[Saved data entries]:
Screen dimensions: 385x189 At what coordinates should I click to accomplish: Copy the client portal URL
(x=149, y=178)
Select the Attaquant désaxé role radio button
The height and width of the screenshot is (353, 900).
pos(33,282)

[Directions]: The records are to be retyped exactly. No line may be skipped.

[Result below]:
Screen dimensions: 385x189 At what coordinates should I click to accomplish: Copy the client portal URL
(x=149, y=178)
Select the Attaquant désaxé role radio button
The height and width of the screenshot is (353, 900).
pos(33,282)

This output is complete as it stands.